* Work instructions *
Range to copy from the entries below: the line containing "518x361 pixels. At" through the line containing "Task: Click the refresh icon in folder dialog", inclusive. Retype only those lines, exactly, without any images.

[Stored items]
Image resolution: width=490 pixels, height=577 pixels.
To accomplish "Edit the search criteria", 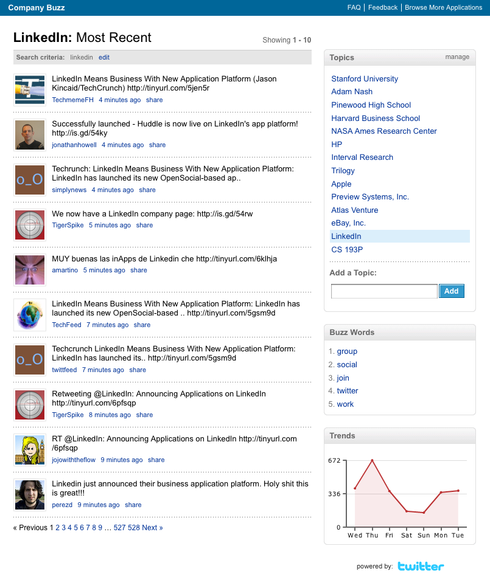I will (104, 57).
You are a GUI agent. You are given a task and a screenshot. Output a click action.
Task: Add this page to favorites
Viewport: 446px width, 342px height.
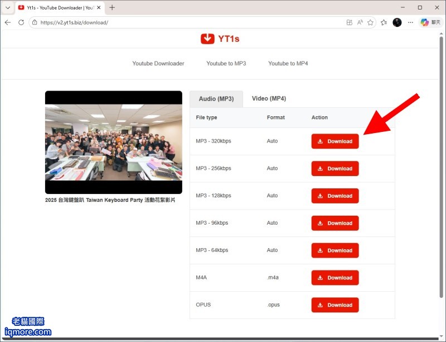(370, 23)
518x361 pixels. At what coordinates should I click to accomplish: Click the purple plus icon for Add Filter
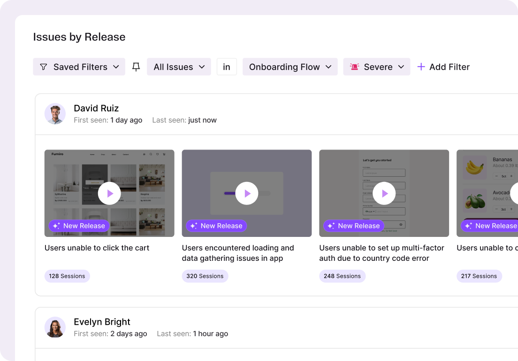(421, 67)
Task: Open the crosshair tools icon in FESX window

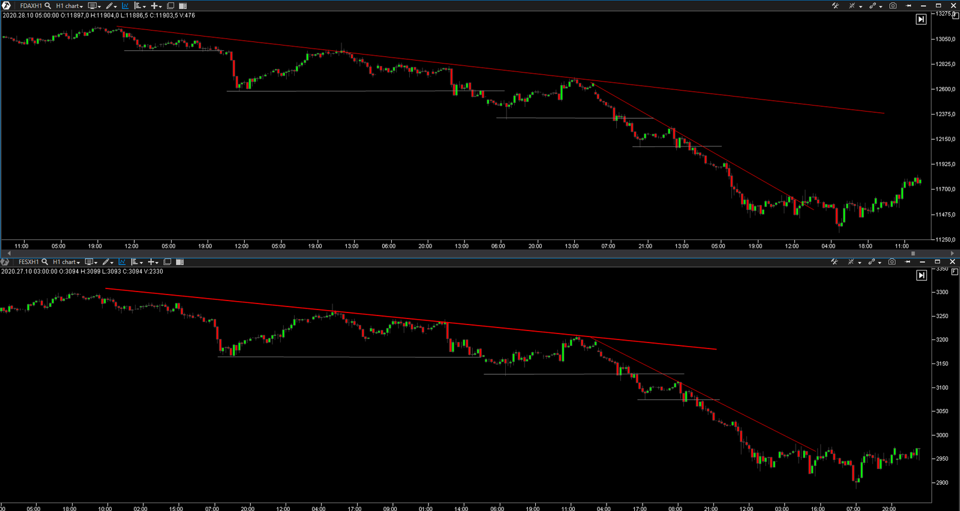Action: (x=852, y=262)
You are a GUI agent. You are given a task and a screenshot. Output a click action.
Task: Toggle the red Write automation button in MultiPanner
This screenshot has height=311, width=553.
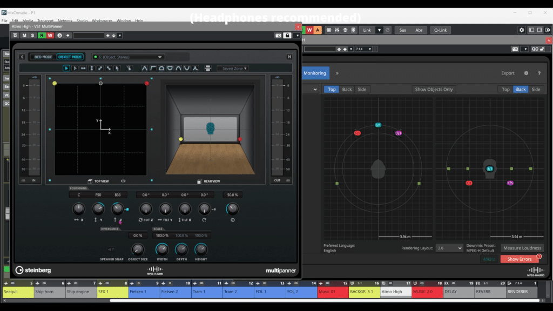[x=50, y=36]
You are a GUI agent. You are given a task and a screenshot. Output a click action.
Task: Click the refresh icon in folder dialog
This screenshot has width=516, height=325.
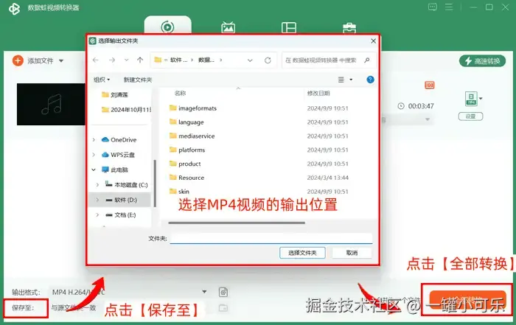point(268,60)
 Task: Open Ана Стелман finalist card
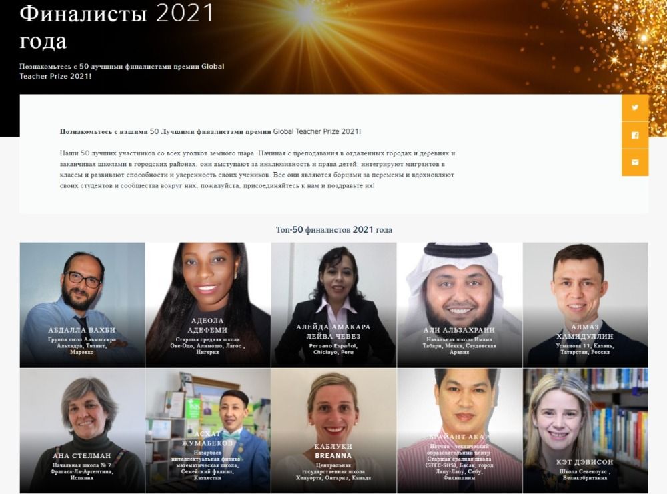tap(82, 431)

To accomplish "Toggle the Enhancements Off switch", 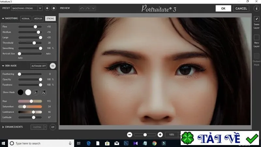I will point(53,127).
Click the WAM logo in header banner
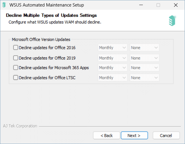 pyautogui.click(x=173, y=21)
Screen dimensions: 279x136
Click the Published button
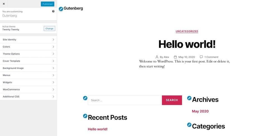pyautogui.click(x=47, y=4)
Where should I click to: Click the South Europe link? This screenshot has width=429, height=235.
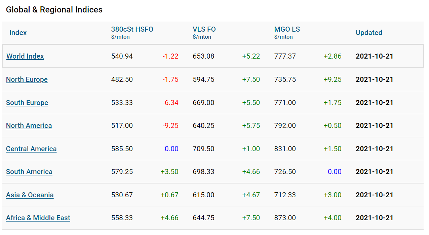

...

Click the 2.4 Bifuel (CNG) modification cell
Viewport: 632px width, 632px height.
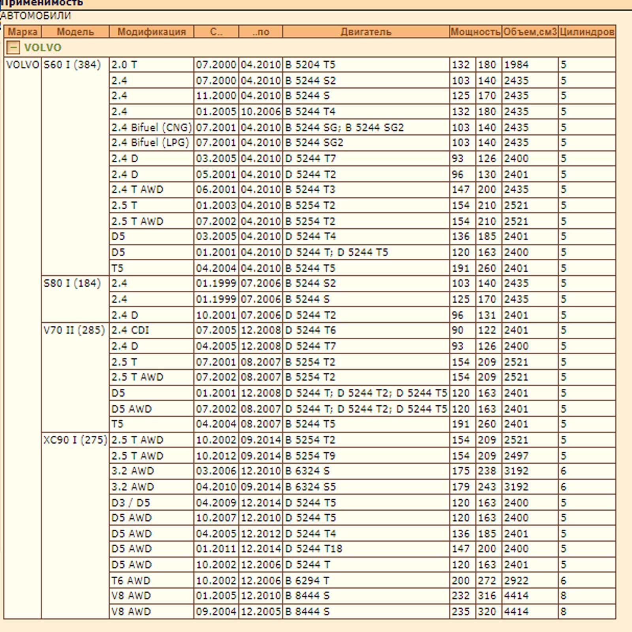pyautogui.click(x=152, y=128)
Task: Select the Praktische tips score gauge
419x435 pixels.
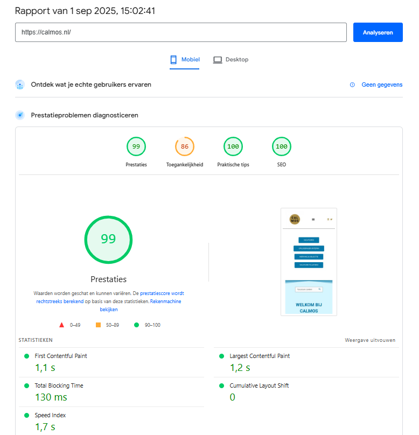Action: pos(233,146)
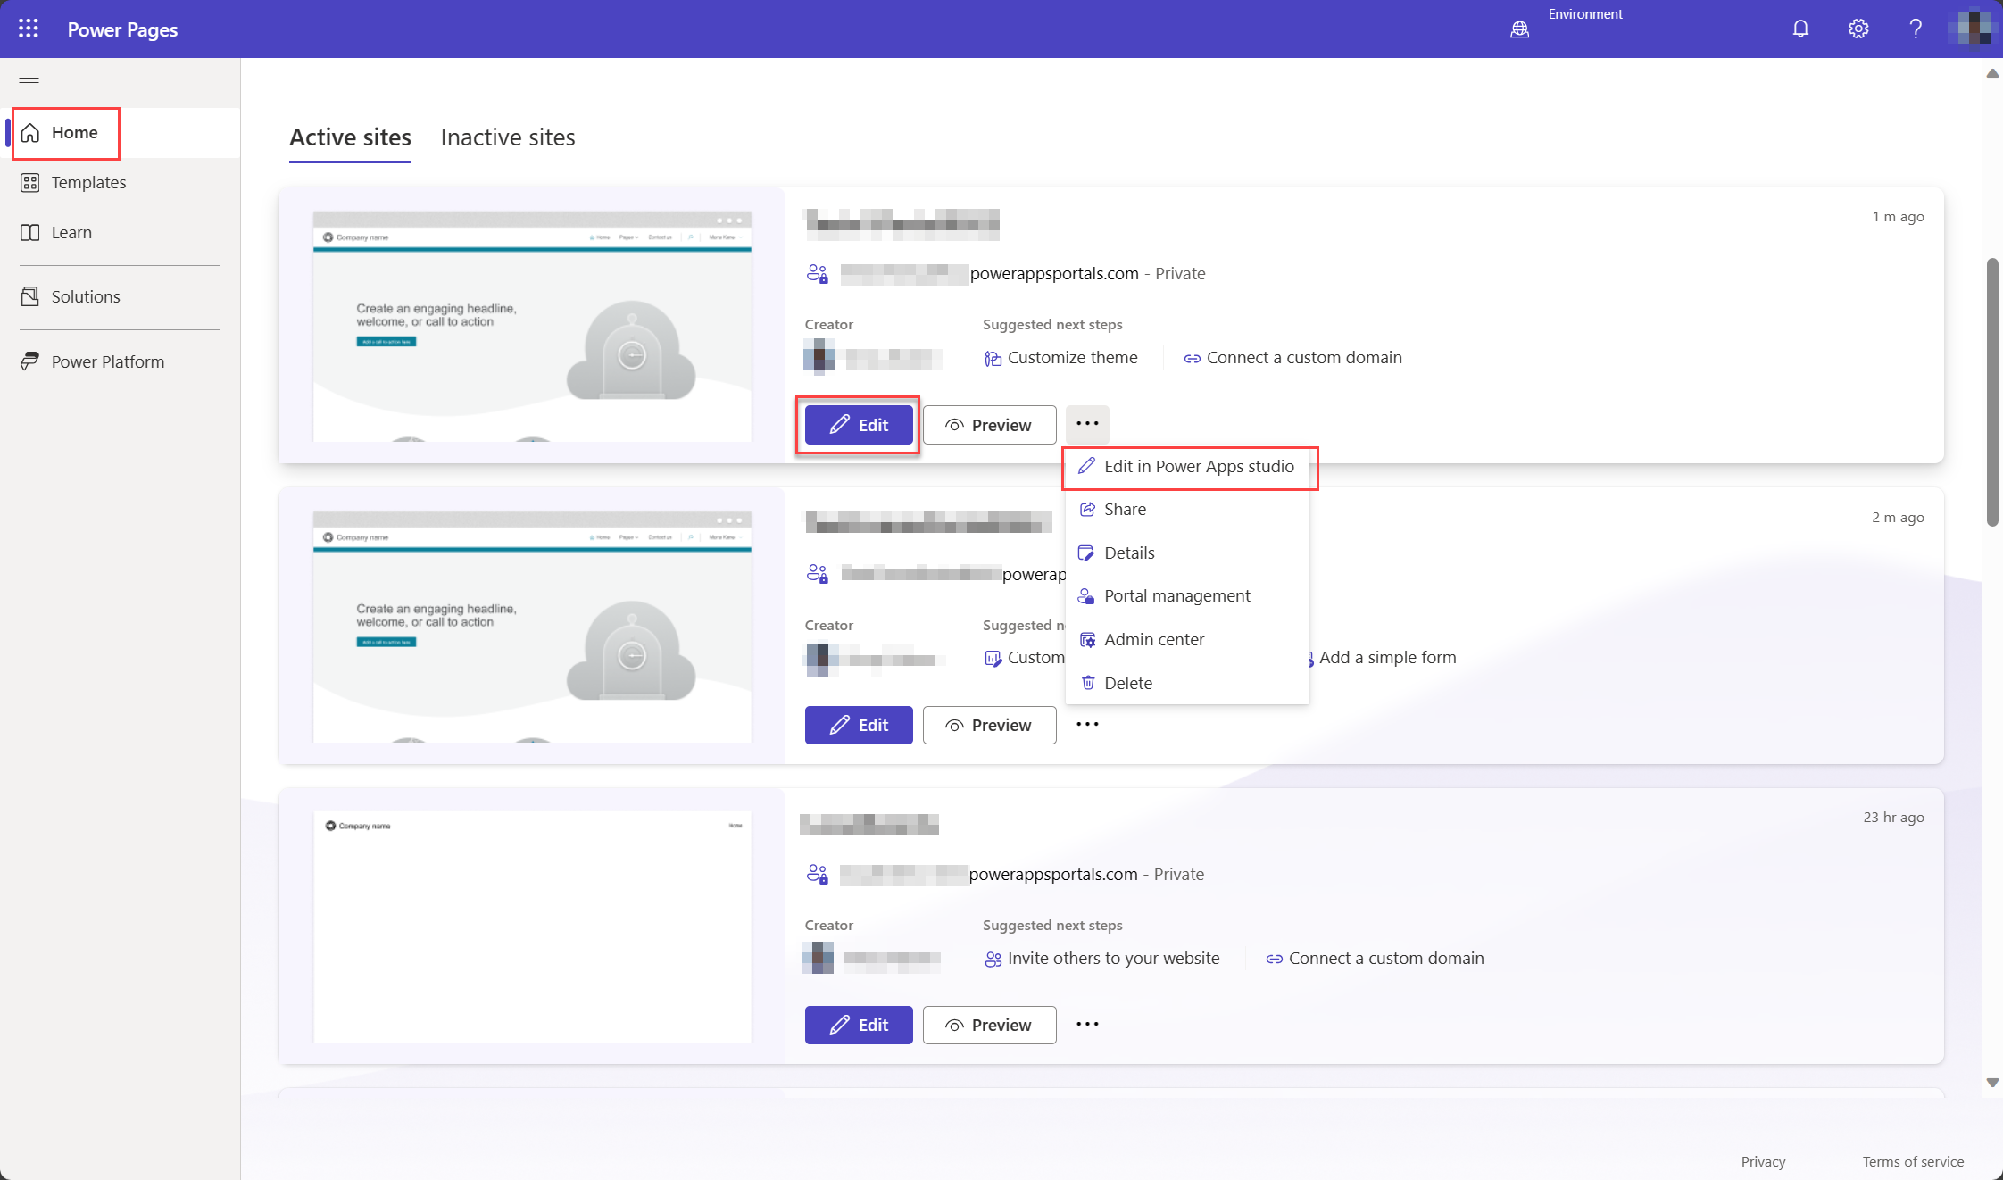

* Your solution *
518x361 pixels. At what coordinates should I click to accomplish: Click the purple plus icon for Add Filter
(421, 67)
Task: Open the crosshair tools icon in FESX window

Action: (x=852, y=262)
You are a GUI agent. You are given a task and a screenshot. Output a click action.
Task: Toggle the red Write automation button in MultiPanner
This screenshot has height=311, width=553.
[x=50, y=36]
You are a GUI agent. You are given a task and a screenshot. Output a click action.
Task: Click the refresh icon in folder dialog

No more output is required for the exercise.